Burn ban

Thanks to a healthy amount of rain over the past few weeks, Collin County officials on Tuesday announced its 90-day outdoor burn ban has been lifted.

The ban went into effect Sept. 9 and was due to remain in place until Nov. 9, but the county fire marshal determined sooner that conditions are no longer at risk for fire. During the Collin County Commissioners Court on Monday, commissioners voted unanimously to grant the fire marshal the authority to lift court-ordered burn bans as he sees fit.

"In accordance with Texas Local Government Code section 352.081(e)(2), the Collin County Commissioners Court hereby designates the Collin County Fire Marshal for the purpose of determining when the circumstances warranting the prohibition of outdoor burning no longer exist," Monday's court order reads.

The county monitors the Keech Bryon Drought Index (KBDI) level. The KBDI (Keech Bryon Drought Index) is a way the Texas Forest Service measures drought conditions throughout Texas, according to officials. When the drought index reaches over 500 and there is no significant rainfall in sight, a burn ban is issued for unincorporated parts of the county. If significant rains begin, as has been the case recently, and the KBDI level drops during the 90-day period, the fire marshal can lift the ban.

Regardless of whether or not a person has a valid burning permit, during a burn ban all outdoor burning under the permit is not permitted.
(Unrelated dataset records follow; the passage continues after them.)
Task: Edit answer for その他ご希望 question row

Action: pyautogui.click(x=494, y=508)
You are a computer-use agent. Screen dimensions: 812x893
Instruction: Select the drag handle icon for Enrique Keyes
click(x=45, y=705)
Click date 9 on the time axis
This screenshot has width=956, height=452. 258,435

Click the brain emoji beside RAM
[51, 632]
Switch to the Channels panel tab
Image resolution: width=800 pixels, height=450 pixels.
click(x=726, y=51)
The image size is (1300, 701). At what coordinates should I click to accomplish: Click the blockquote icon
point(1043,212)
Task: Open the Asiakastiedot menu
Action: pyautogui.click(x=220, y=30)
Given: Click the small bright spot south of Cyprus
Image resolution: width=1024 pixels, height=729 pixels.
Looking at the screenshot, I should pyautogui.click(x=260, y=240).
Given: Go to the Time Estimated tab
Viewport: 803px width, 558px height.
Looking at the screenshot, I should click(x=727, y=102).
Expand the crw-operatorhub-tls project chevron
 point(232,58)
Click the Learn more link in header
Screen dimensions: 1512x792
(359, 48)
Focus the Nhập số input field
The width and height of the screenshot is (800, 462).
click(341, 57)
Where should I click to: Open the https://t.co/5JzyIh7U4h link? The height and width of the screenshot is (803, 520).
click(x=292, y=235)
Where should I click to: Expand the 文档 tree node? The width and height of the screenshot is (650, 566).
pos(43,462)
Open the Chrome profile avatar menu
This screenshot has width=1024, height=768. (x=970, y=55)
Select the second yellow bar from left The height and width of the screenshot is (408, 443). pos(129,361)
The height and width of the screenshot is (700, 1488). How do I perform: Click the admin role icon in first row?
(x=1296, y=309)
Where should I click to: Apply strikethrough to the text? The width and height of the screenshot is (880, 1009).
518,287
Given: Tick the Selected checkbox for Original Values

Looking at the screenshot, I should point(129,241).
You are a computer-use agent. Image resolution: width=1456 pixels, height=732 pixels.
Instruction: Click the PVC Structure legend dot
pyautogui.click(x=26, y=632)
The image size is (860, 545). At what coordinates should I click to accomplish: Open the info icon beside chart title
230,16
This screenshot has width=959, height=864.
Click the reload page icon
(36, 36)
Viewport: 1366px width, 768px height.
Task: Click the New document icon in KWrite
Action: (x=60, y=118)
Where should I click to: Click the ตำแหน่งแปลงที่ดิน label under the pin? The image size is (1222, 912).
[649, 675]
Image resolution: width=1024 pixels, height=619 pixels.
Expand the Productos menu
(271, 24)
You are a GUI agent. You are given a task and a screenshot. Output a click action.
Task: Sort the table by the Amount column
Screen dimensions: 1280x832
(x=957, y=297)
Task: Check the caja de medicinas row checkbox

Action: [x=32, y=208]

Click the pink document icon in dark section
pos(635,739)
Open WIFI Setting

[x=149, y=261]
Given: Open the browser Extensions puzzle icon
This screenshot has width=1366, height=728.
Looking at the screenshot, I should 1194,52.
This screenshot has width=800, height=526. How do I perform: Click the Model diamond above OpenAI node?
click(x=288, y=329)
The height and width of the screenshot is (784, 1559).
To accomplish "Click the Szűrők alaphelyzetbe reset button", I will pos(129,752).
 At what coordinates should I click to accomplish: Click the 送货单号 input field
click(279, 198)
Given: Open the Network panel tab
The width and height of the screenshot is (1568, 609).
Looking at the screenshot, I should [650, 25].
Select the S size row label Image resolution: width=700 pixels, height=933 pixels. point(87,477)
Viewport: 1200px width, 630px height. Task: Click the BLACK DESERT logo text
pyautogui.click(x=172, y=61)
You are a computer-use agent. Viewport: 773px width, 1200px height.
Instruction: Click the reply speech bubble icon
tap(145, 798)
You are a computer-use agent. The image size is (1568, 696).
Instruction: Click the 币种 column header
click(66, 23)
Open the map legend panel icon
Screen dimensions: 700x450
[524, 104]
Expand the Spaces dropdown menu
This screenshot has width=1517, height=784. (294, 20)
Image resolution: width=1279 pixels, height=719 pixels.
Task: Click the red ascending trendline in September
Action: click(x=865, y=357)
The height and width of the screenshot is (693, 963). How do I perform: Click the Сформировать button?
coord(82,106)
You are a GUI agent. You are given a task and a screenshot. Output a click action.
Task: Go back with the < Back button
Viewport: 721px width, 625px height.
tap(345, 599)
Permit holders who burn during a burn ban will have their permits revoked.

With the county’s announcement, the McKinney Fire Department (MFD) will also no longer requiring permits for outdoor hot work like welding.

“The McKinney Fire Marshal’s office thanks all our contractor partners for taking part in the permit process during a time of increased fire risk;” McKinney Fire Marshal Mike Smith said in a release. “We urge people to remain vigilant anytime fire is used outdoors.”